Monday, November 2, 2009

On forgetting Noam Chomsky



The weather is warming up, the sun is out, the beach is calling: it must be exam time. Today, for my younger daughter, it's linguistics, and she's produced a page and a half of super-condensed notes which mainly hinge on ghastly jargon. Nodal trees and transformational generative grammar - oh how well I remember it! Actually, that's all I remember well, just those two terms, which I've trotted out over the years whenever the subject's been mentioned. Everything else, including the meaning of the terms, is entirely lost - proof, if needed, of what a waste of time it all was, even for someone who's been an English teacher.

On the other hand, I have no trouble remembering the big ginkgo tree in the corner of the English-Classics quad, or that the tree on the left is a magnificent copper beech. I can even remember the clacking of my wooden clogs echoing off the walls as I trotted through here from the library to the StudAss building for a break. But allomorphs and deixis? Gone.

So is Canterbury University - from here, at least. I was lucky to be in the last generation of students to complete a degree on Townsite, before everything moved out to the spacious but soulless Ilam campus. The mock-Gothic buildings are now craft workshops and a weekly market, ballet schools, a theatre, galleries - all very appropriate, and it's still a lovely place. It really comes to life in January when the Christchurch Buskers' Festival takes place, now internationally famous and enormous fun.

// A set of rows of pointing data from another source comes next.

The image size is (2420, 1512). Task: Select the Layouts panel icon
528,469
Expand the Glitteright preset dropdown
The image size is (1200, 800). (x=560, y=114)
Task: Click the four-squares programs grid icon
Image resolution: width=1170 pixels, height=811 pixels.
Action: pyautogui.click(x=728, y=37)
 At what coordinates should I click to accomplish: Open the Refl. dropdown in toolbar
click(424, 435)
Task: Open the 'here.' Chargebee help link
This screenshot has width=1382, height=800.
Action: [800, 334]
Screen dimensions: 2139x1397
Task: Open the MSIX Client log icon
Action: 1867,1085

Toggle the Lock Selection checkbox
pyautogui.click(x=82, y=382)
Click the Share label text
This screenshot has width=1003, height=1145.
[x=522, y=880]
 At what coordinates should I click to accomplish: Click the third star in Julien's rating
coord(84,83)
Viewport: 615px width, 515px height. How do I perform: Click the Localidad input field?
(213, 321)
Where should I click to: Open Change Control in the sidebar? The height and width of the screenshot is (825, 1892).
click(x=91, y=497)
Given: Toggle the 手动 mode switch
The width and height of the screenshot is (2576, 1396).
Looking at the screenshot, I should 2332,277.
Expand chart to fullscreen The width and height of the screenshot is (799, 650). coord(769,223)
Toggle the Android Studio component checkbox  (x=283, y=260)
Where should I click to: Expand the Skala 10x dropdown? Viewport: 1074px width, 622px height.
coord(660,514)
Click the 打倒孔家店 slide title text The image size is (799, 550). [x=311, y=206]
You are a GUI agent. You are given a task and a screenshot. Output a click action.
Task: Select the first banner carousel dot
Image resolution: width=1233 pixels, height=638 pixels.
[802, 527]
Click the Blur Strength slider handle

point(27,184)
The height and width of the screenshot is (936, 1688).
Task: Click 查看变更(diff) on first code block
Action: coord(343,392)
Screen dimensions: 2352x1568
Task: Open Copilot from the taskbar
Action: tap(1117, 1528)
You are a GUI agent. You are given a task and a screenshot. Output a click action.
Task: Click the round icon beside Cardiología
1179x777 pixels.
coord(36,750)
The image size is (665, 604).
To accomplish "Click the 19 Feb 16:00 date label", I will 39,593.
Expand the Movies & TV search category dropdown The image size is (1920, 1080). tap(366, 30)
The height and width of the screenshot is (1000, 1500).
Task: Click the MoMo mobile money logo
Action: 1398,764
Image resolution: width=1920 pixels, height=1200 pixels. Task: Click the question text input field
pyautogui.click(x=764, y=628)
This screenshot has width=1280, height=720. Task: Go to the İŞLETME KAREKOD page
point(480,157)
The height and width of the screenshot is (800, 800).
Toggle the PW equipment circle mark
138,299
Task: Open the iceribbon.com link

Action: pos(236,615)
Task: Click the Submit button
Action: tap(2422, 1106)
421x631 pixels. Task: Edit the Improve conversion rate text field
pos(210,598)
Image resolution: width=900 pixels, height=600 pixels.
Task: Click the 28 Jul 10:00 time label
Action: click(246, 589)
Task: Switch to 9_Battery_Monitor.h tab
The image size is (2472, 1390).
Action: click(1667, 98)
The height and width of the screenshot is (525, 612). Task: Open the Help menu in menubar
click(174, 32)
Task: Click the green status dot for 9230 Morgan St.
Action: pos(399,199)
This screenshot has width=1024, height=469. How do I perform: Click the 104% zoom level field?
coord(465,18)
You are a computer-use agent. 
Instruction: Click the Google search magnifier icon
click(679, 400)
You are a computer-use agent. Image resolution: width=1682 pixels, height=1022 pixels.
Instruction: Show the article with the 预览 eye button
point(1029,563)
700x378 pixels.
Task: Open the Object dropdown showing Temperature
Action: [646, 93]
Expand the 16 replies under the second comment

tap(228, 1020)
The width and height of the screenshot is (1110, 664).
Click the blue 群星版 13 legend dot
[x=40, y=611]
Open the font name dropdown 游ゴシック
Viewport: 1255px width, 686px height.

I passed through ChCh on my way to Kaikoura in autumn: a glorious drive to a spectacular setting for a town, tucked between the snow-capped Seaward Kaikoura mountains and the sea where a deep trench of very cold water is alive with fish and home to a permanent population of sperm whales. There are seals and dolphins too, and famously crayfish - infinitely tastier than the lobsters they're so proud of in Boston, and which you can buy from caravans beside the road - no longer still warm from the pot, wrapped in newspaper and only $15, alas, but still worth a spin up this beautiful coast.

2 comments:

Hattie said...

Just discovered your fascinating blog through the Queen. Definitely want to get to New Zealand some day.

Pam said...

Welcome, Hattie! I hope you visit often. And do come to visit NZ too - I promise you'll love it. We're in Lonely Planet's latest Top 10 Countries to travel to, you know!